A few of the properties we have looked at the mortgage payment was PITI, which we understand.

Our question is, if the insurance policy is in the name of the original owner, how does that work when we purchase the property subject-to? We obviously need to have insurance on the property for liability. Once the bank finds out that the new insurance policy is not in the mortgage holders name, won't they call the loan due?

Anyone who can help me understand how this piece works I would be very grateful.

Thanks all.

Eric

Yes, they might call the loan with a new policy, and they might not. If this is a flip, consider leaving the former owner's insurance in place and also get your own policy without the lender being on it. The former owner's policy protects the lender and your policy protects you. I've also heard of people having the former owner add them as an additional insured on the former owner's policy, but I haven't done that myself.

If this is a buy/hold, having two policies is problematic because of the cost. In that case, I have no advice for you, there is probably someone else that can comment on that with a brilliant idea.

Originally posted by @Brian Burke :
Yes, they might call the loan with a new policy, and they might not. If this is a flip, consider leaving the former owner's insurance in place and also get your own policy without the lender being on it. The former owner's policy protects the lender and your policy protects you. I've also heard of people having the former owner add them as an additional insured on the former owner's policy, but I haven't done that myself.
If this is a buy/hold, having two policies is problematic because of the cost. In that case, I have no advice for you, there is probably someone else that can comment on that with a brilliant idea.

How sure are you that the former owner's policy protects the lender? I always thought that because the former owner no longer has an insurable interest in the property that no claim would be covered. I just went through this as a lender, I made the new owner get a policy in his name with me as mortgagee.

I can see where the lender would not be alerted as to the change in ownership if the former owners policy remained current, but for the lender to actually be protected, I think that's another story.

@Tim Norris , do you know?

Sure...this is a re-post, but I wrote a piece a few years ago here:

http://www.nreinsurance.com/docs/Insurance-Issues-for-the-Sub2-Deal.pdf

My opinion only, but has been successful for us for years. I think it's saved on BP as an article, too...

Originally posted by @Tim Norris :
Sure...this is a re-post, but I wrote a piece a few years ago here:

http://www.nreinsurance.com/docs/Insurance-Issues-for-the-Sub2-Deal.pdf

My opinion only, but has been successful for us for years. I think it's saved on BP as an article, too...
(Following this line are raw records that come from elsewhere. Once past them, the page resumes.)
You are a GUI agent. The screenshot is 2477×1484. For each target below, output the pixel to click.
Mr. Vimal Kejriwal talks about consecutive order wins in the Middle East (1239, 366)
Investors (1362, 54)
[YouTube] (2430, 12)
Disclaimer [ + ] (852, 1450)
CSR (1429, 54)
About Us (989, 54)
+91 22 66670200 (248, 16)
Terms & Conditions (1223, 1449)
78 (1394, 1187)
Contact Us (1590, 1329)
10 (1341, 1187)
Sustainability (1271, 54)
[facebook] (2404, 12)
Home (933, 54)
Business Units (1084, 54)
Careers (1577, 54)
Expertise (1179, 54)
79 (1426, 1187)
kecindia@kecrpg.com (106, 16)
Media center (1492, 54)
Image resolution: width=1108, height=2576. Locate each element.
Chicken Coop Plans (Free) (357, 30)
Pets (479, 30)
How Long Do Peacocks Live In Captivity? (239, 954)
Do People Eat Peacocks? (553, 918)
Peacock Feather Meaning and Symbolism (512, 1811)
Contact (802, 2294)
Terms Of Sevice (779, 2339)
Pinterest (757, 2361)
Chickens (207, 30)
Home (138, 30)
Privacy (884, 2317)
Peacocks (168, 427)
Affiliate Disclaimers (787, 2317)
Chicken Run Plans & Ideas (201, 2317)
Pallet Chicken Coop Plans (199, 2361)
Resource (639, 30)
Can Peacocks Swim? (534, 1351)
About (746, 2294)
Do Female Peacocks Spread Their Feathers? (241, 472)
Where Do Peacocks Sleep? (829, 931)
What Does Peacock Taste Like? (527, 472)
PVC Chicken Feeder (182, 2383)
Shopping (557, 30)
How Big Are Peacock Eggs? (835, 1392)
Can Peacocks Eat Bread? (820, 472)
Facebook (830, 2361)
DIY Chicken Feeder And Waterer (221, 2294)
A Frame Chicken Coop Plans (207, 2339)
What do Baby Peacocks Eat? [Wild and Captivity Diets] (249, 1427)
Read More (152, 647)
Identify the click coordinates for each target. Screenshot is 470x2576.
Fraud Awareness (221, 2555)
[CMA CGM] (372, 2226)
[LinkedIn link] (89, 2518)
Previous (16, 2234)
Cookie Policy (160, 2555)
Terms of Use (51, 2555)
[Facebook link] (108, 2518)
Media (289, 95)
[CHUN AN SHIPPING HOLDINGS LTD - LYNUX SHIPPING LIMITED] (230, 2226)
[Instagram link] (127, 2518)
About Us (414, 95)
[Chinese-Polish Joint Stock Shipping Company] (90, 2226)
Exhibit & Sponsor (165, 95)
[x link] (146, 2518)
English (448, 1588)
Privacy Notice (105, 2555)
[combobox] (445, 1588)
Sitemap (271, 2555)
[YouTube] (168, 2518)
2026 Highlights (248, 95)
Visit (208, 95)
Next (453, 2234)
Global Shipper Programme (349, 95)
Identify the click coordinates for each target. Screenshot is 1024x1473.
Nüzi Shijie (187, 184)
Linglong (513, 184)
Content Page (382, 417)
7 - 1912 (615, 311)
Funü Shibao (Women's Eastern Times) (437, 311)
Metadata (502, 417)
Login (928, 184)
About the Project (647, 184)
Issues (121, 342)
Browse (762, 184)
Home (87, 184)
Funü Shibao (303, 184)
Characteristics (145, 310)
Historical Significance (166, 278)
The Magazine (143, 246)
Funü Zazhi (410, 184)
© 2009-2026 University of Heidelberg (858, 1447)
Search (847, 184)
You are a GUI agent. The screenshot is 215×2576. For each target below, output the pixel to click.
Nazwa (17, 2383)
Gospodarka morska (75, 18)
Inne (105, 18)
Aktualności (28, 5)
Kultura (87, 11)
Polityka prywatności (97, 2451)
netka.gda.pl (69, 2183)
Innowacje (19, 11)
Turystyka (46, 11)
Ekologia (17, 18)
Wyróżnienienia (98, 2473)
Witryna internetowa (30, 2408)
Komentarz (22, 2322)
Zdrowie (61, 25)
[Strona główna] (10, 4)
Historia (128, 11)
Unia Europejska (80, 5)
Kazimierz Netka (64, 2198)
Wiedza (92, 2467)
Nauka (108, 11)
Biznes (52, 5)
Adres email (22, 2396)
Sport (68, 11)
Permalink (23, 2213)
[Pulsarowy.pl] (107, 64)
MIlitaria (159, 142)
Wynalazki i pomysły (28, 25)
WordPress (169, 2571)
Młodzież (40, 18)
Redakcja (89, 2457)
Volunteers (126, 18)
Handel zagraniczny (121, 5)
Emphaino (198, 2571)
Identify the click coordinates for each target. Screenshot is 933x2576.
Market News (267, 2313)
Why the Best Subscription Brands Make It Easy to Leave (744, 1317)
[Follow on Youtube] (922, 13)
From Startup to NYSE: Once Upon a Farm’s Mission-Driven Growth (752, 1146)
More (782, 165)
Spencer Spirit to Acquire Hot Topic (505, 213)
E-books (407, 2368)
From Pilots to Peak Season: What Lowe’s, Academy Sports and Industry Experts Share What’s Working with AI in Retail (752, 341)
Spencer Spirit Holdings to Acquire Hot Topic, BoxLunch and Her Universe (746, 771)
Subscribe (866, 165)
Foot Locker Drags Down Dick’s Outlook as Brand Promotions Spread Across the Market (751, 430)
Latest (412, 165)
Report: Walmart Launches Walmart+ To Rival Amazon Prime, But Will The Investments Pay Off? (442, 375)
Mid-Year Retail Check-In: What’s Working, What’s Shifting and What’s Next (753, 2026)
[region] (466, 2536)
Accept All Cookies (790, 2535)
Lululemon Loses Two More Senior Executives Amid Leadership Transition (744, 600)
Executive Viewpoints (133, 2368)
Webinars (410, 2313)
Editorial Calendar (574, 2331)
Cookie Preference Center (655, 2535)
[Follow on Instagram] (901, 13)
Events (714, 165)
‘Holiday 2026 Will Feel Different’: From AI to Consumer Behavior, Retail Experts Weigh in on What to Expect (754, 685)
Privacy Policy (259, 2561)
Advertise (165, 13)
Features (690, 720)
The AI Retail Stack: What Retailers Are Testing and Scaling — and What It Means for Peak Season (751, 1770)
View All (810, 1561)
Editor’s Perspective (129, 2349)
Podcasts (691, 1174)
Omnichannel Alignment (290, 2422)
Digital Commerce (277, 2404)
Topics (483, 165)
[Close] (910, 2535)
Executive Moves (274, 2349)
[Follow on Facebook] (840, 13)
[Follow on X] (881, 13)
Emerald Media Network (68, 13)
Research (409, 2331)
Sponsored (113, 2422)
Thanks Tim. The last sentence says you name new owner, mortgagee and former owner on the policy. If a claim is paid out wouldn't all three be named on the payout check, including the former owner?

Nope...former owner is named as an additional insured, relative to only the protection afforded by the liability coverage. They are not named as a "loss payee" (which would allow them benefit under the property coverage)...

Originally posted by @Tim Norris :
Nope...former owner is named as an additional insured, relative to only the protection afforded by the liability coverage. They are not named as a "loss payee" (which would allow them benefit under the property coverage)...

Again looking at the last sentence, you say "landlord" policy, I guess the same logic would apply if it was a "vacant (builders risk)" policy for a rehabber?